Given instruction
Rewrite these rows with "Image resolution" swapped for "Screenshot size" wherever it occurs, keeping everything else unchanged.

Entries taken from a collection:
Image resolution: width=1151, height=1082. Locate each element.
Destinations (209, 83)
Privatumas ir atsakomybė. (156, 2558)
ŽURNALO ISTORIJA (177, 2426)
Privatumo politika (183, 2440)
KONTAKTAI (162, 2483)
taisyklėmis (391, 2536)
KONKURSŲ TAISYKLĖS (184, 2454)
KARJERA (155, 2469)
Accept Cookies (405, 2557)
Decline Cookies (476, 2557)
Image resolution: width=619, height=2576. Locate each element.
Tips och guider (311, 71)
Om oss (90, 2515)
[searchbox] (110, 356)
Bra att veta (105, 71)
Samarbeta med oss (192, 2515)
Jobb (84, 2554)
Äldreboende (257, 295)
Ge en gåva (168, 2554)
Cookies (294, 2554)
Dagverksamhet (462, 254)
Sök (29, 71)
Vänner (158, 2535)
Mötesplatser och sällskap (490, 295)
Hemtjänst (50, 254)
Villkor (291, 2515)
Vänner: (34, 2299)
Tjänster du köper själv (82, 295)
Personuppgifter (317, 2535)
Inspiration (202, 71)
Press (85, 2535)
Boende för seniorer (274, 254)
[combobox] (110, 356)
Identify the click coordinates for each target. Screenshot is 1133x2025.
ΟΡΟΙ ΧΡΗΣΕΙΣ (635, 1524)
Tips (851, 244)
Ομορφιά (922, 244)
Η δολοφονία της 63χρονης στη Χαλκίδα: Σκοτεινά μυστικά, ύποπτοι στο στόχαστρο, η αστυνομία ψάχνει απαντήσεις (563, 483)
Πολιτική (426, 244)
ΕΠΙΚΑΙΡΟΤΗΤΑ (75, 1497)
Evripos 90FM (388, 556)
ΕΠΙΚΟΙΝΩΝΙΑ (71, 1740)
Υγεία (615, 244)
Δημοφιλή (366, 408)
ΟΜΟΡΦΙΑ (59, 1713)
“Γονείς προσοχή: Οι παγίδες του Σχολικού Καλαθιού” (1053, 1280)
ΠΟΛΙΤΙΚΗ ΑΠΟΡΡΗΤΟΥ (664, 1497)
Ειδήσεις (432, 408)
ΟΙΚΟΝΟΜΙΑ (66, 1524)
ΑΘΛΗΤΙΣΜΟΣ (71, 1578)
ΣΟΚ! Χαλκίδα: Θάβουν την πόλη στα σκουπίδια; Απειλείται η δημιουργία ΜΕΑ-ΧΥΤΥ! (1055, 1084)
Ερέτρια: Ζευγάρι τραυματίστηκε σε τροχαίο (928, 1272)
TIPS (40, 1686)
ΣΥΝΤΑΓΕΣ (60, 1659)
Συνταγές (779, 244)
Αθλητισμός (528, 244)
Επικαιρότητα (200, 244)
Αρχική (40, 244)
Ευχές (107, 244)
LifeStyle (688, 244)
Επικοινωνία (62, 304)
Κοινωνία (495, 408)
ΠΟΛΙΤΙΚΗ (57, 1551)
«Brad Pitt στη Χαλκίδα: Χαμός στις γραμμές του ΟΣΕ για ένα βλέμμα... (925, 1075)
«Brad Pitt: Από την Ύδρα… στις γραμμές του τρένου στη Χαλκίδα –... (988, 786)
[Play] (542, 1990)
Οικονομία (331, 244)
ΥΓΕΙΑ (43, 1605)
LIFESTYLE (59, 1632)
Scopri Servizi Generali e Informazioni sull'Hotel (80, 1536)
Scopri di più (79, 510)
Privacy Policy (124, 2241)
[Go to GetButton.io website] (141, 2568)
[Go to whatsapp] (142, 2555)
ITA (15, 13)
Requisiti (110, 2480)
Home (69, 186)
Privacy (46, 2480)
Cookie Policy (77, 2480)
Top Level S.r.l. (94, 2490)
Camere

Answer in full
Screenshot size: width=1151, height=1082. Locate each element.
Destinations (209, 83)
Privatumas ir atsakomybė. (156, 2558)
ŽURNALO ISTORIJA (177, 2426)
Privatumo politika (183, 2440)
KONTAKTAI (162, 2483)
taisyklėmis (391, 2536)
KONKURSŲ TAISYKLĖS (184, 2454)
KARJERA (155, 2469)
Accept Cookies (405, 2557)
Decline Cookies (476, 2557)
Screenshot size: width=619, height=2576. Locate each element.
Tips och guider (311, 71)
Om oss (90, 2515)
[searchbox] (110, 356)
Bra att veta (105, 71)
Samarbeta med oss (192, 2515)
Jobb (84, 2554)
Äldreboende (257, 295)
Ge en gåva (168, 2554)
Cookies (294, 2554)
Dagverksamhet (462, 254)
Sök (29, 71)
Vänner (158, 2535)
Mötesplatser och sällskap (490, 295)
Hemtjänst (50, 254)
Villkor (291, 2515)
Vänner: (34, 2299)
Tjänster du köper själv (82, 295)
Personuppgifter (317, 2535)
Inspiration (202, 71)
Press (85, 2535)
Boende för seniorer (274, 254)
[combobox] (110, 356)
Identify the click coordinates for each target. Screenshot is 1133x2025.
ΟΡΟΙ ΧΡΗΣΕΙΣ (635, 1524)
Tips (851, 244)
Ομορφιά (922, 244)
Η δολοφονία της 63χρονης στη Χαλκίδα: Σκοτεινά μυστικά, ύποπτοι στο στόχαστρο, η αστυνομία ψάχνει απαντήσεις (563, 483)
Πολιτική (426, 244)
ΕΠΙΚΑΙΡΟΤΗΤΑ (75, 1497)
Evripos 90FM (388, 556)
ΕΠΙΚΟΙΝΩΝΙΑ (71, 1740)
Υγεία (615, 244)
Δημοφιλή (366, 408)
ΟΜΟΡΦΙΑ (59, 1713)
“Γονείς προσοχή: Οι παγίδες του Σχολικού Καλαθιού” (1053, 1280)
ΠΟΛΙΤΙΚΗ ΑΠΟΡΡΗΤΟΥ (664, 1497)
Ειδήσεις (432, 408)
ΟΙΚΟΝΟΜΙΑ (66, 1524)
ΑΘΛΗΤΙΣΜΟΣ (71, 1578)
ΣΟΚ! Χαλκίδα: Θάβουν την πόλη στα σκουπίδια; Απειλείται η δημιουργία ΜΕΑ-ΧΥΤΥ! (1055, 1084)
Ερέτρια: Ζευγάρι τραυματίστηκε σε τροχαίο (928, 1272)
TIPS (40, 1686)
ΣΥΝΤΑΓΕΣ (60, 1659)
Συνταγές (779, 244)
Αθλητισμός (528, 244)
Επικαιρότητα (200, 244)
Αρχική (40, 244)
Ευχές (107, 244)
LifeStyle (688, 244)
Επικοινωνία (62, 304)
Κοινωνία (495, 408)
ΠΟΛΙΤΙΚΗ (57, 1551)
«Brad Pitt στη Χαλκίδα: Χαμός στις γραμμές του ΟΣΕ για ένα βλέμμα... (925, 1075)
«Brad Pitt: Από την Ύδρα… στις γραμμές του τρένου στη Χαλκίδα –... (988, 786)
[Play] (542, 1990)
Οικονομία (331, 244)
ΥΓΕΙΑ (43, 1605)
LIFESTYLE (59, 1632)
Scopri Servizi Generali e Informazioni sull'Hotel (80, 1536)
Scopri di più (79, 510)
Privacy Policy (124, 2241)
[Go to GetButton.io website] (141, 2568)
[Go to whatsapp] (142, 2555)
ITA (15, 13)
Requisiti (110, 2480)
Home (69, 186)
Privacy (46, 2480)
Cookie Policy (77, 2480)
Top Level S.r.l. (94, 2490)
Camere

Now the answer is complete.